This project aims to predict different defects in steel plates using machine learning techniques. The dataset contains various features related to the steel plates, and the goal is to build models that can accurately classify the presence of defects.
-
Exploratory Data Analysis (EDA):
- In this phase, the data was thoroughly explored, outliers were identified and removed, and advanced topics such as Variance Inflation Factor (VIF) were discussed to handle multicollinearity issues.
- EDA was crucial for understanding the characteristics of the dataset and preparing it for model building.
-
Pipelines:
- Pipelines were generated based on the insights gained from EDA. These pipelines helped streamline data preprocessing and feature engineering tasks for subsequent model building.
-
Machine Learning Model Building:
- Neural Network Approach: A neural network was trained using both categorical and continuous data. This approach allowed for capturing complex relationships within the data.
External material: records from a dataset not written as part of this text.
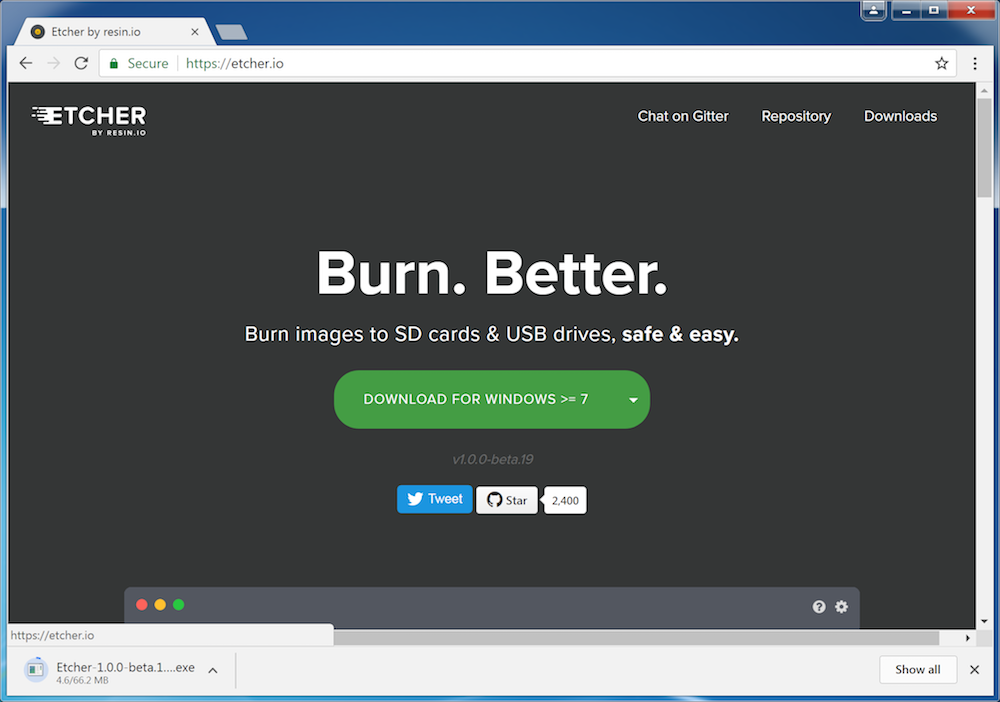This screenshot has width=1000, height=702.
Task: Open the Downloads navigation link
Action: coord(900,116)
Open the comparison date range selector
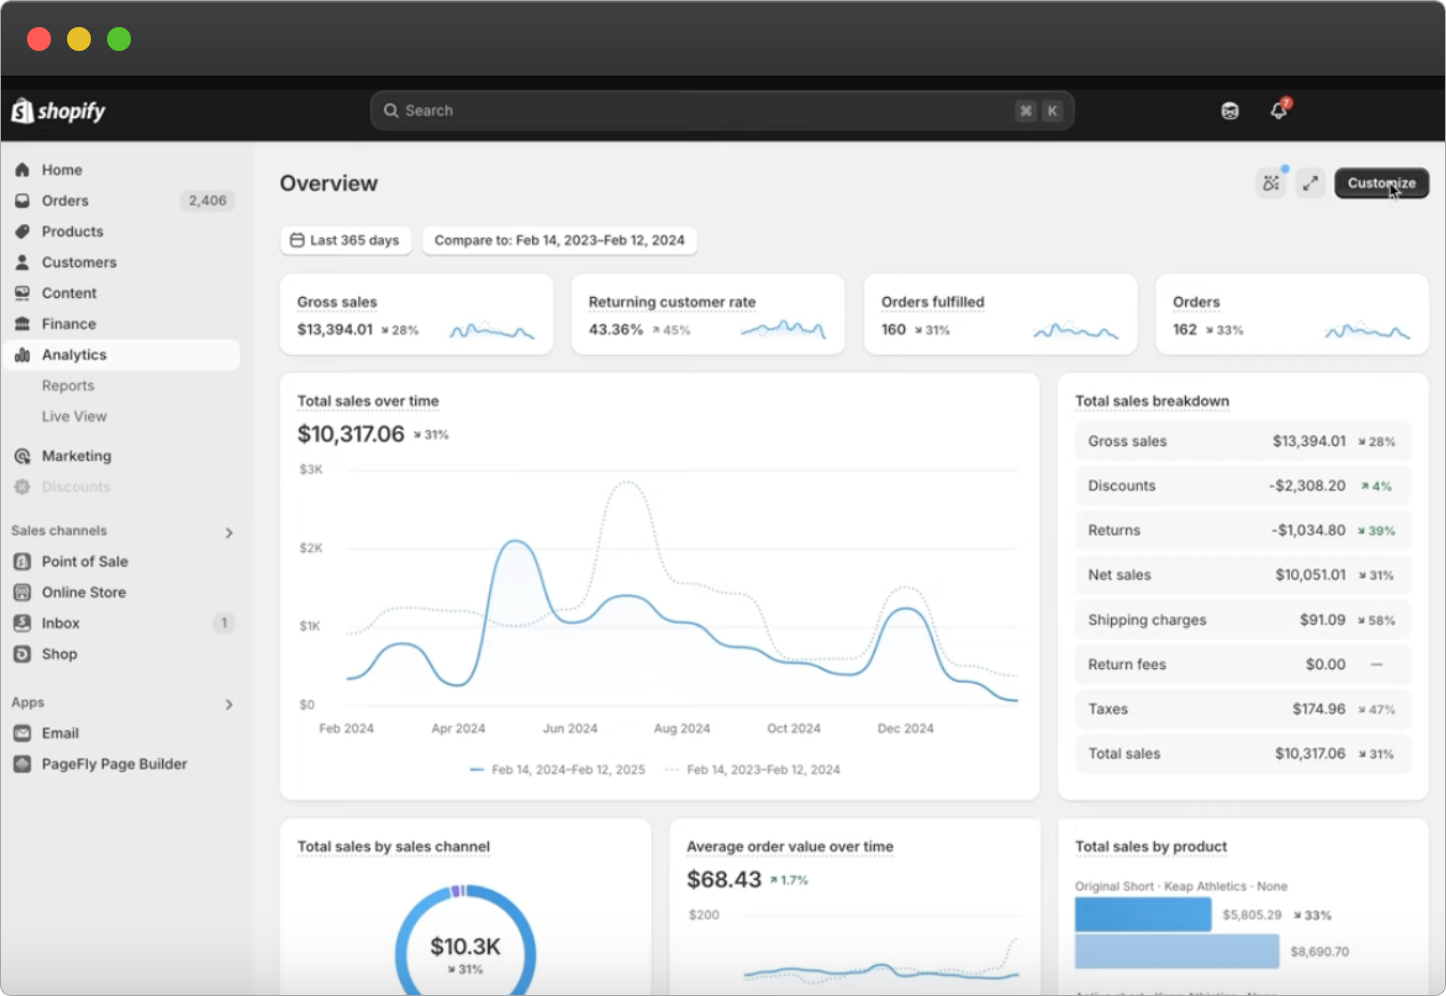Viewport: 1446px width, 996px height. pyautogui.click(x=559, y=240)
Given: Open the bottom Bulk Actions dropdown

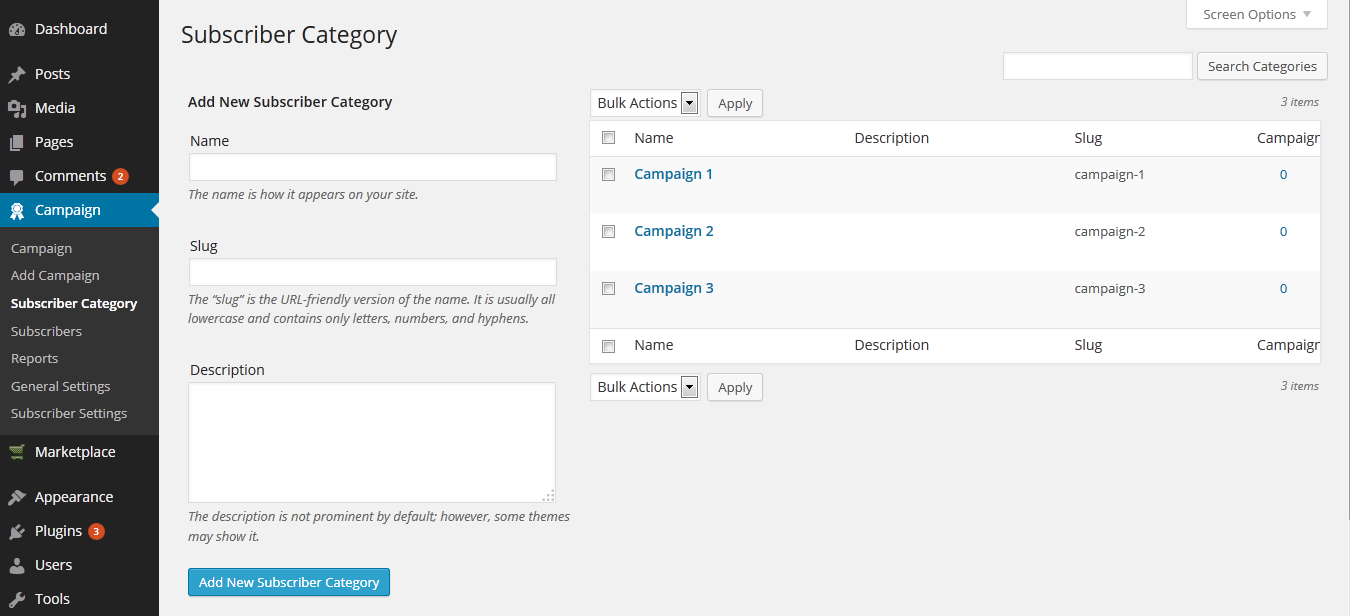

- XGBoost, LightGBM, and Voting Classifier Approach: Additionally, XGBoost, LightGBM, and a voting classifier were implemented and compared for their performance. Hyperparameters for XGBoost were tuned using advanced techniques.
After thorough experimentation, it was found that the neural network outperformed the ensemble methods and gradient boosting models. The neural network exhibited higher accuracy and provided more control over the model's structure. This suggests that for this particular task, the neural network approach is more effective in predicting defects in steel plates.